:: Record extracts ::

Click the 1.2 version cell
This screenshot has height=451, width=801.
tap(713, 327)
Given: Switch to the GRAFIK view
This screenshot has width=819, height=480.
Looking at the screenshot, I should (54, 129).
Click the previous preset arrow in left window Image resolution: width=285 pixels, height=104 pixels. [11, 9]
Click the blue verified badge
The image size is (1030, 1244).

:::
:: Record extracts ::

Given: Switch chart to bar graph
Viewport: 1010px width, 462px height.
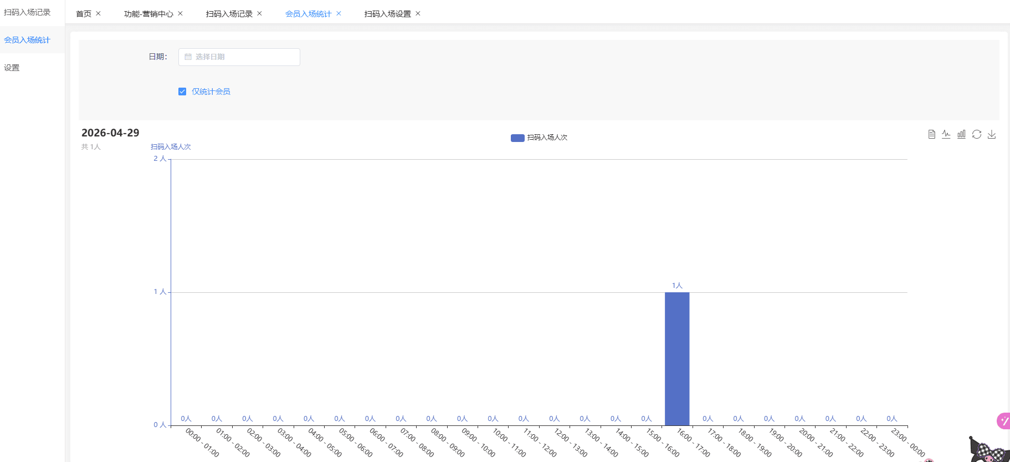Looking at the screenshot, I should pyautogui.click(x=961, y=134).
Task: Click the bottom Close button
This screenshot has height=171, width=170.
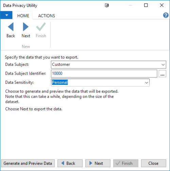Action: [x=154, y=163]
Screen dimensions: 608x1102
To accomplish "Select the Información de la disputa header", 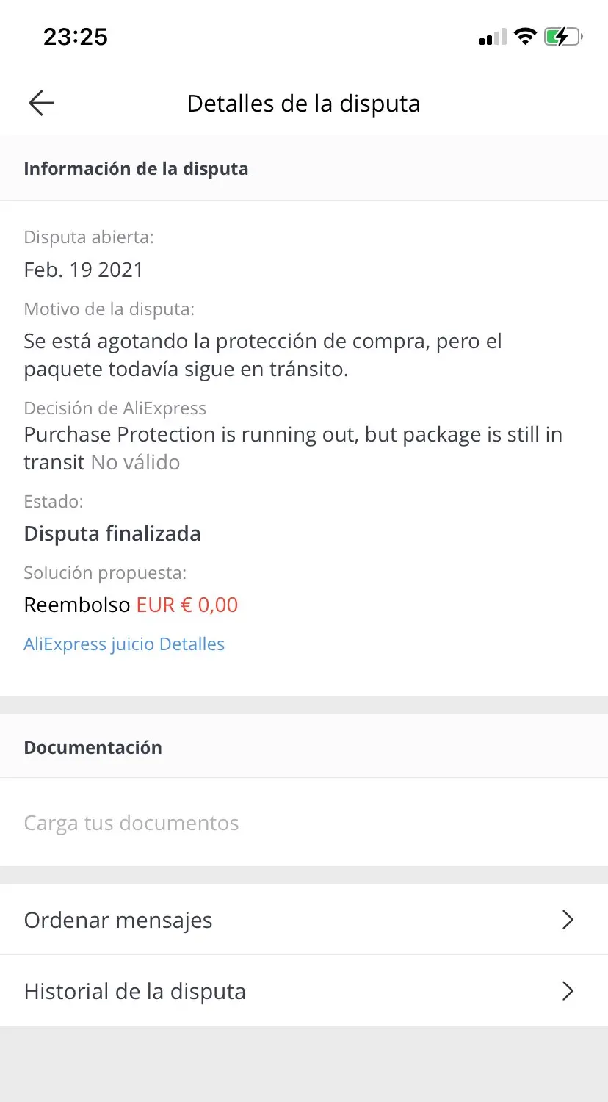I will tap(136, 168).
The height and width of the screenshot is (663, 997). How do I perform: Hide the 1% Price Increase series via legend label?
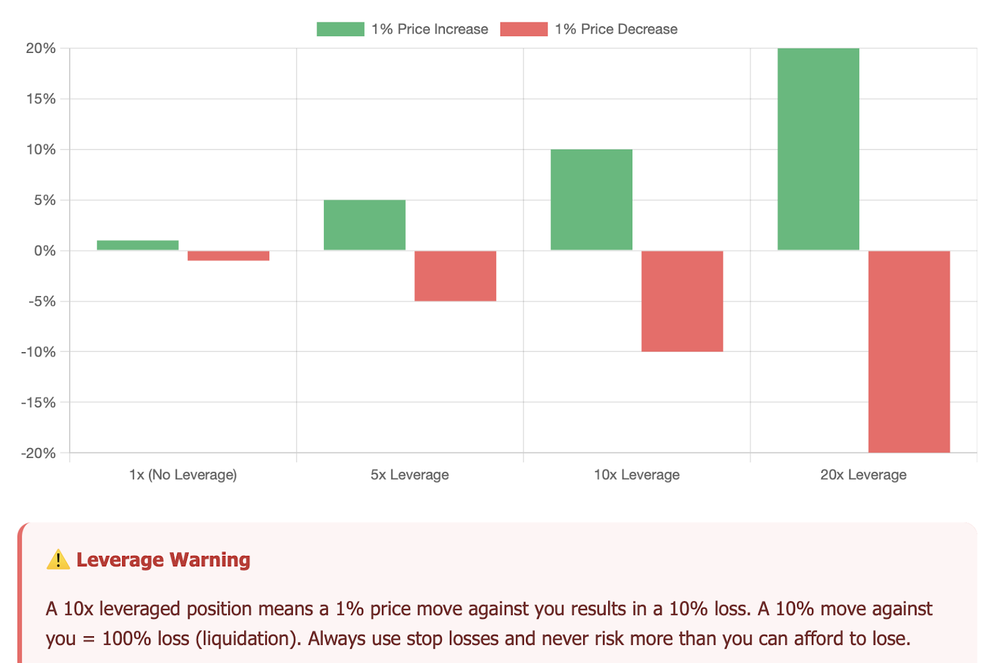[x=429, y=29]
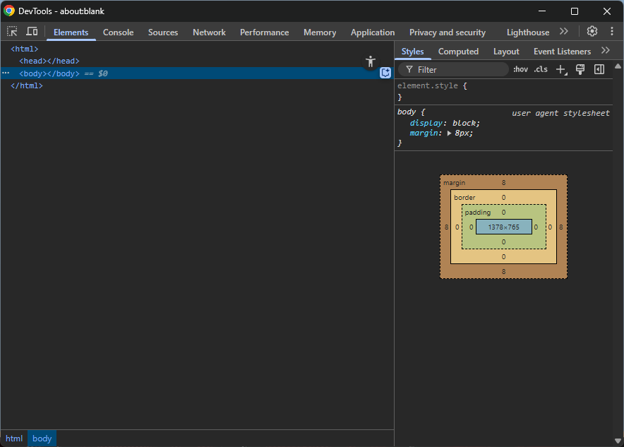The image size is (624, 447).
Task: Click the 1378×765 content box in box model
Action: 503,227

:::

* [What you need to do]: In the records above, find the line with "Click the blue verified badge"; write out exactly that line and each one after it, stopping after the line with "The image size is (1030, 1244).".

* [Completed task]:
Click the blue verified badge
The image size is (1030, 1244).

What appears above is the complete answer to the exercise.